_DATA EXTRACT_
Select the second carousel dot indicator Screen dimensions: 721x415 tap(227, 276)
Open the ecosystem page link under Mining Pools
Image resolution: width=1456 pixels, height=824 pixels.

---

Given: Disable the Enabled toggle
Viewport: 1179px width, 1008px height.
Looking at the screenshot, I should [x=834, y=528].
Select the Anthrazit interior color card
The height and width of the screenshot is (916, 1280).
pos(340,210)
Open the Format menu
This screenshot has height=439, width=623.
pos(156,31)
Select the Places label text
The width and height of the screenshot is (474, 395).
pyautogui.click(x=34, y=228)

_WHAT THIS TASK INVOLVES_
Please copy out each line of the listing above that contains the string "Open".

_SOLUTION TO THIS TASK_
Open the ecosystem page link under Mining Pools
Open the Format menu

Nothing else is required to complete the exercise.